El gerente del Departamento de Economía de CPA/Ferrere, Alfonso Capurro hay un dilema entre "inflación y competitividad". Recordó que desde agosto el real brasileño cayó 20% frente al dólar mientras que el peso uruguayo lo hizo solo 10%. "La ventaja competitiva con Brasil se perdió y nos preocupa que la economía brasileña en el tercer trimestre se estancó", señaló Capurro.
A raíz de esto último, el gobierno de Dilma Rousseff anunció planes fiscales y además "van a estar recortando más la política monetaria" lo que traería aparejado una baja mayor del real. "No reaccionar ante eso es negar la realidad", sostuvo. Para acompañar a Brasil, el BCU debería bajar su tasa de interés de referencia algo que analistas y bancos no prevén que suceda en diciembre. De hecho el mercado "no está convalidando una baja" en las tasas de interés que le pide al Central para comprar Letras de Regulación Monetaria dijo a El País un operador.

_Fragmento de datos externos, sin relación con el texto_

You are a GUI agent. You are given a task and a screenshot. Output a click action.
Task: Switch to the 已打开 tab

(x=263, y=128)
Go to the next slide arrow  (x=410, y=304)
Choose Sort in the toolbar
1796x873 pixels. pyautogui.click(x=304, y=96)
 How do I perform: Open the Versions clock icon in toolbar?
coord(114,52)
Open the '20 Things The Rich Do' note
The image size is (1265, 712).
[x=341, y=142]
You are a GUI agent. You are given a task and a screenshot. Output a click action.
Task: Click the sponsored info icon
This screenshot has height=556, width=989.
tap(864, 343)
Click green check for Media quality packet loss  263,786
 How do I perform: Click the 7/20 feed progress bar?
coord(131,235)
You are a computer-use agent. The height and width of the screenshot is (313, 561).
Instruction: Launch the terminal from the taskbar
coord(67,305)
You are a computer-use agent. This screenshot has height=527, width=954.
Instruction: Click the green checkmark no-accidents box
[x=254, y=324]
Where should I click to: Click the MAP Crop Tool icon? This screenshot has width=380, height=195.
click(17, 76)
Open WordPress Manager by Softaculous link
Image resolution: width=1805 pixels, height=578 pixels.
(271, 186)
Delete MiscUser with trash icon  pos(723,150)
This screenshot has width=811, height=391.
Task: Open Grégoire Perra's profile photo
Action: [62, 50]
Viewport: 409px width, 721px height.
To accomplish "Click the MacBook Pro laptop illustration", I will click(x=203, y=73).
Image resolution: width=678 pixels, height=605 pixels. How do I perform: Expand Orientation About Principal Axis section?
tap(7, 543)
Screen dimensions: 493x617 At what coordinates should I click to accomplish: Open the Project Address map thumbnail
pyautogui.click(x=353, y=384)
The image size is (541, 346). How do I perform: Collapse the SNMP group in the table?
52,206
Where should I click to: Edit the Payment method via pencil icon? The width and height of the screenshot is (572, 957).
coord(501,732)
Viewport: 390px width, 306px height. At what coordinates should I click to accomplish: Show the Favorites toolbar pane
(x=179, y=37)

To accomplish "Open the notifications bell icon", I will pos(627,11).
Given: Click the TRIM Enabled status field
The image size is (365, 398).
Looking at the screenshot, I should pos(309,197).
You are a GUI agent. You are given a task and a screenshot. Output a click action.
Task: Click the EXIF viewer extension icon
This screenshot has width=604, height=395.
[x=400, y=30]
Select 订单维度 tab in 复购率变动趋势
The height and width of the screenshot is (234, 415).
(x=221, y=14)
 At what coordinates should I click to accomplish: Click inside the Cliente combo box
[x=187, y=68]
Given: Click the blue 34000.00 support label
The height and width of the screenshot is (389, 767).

En tanto, Alejandro Cavallo de Equipos Mori señaló que l,a tesis "de que tenemos que seguir a Brasil es lógica" pero no cree que haya que seguir los "movimientos que hace Brasil" de forma tan "estricta".
Argumentó que el Banco Central de Brasil "tenía una tasa de referencia mucho más alta y una tasa de interés real mucho más alta que la nuestra. Ellos están bajándola porque parten de una situación en la cual la tasa de interés real es bastante mayor la nuestra. Entonces, bajar solo porque ellos bajan me genera dudas".
"Obviamente hay que tomar nota de que están bajando la tasa, pero no la bajaría solo por eso", agregó.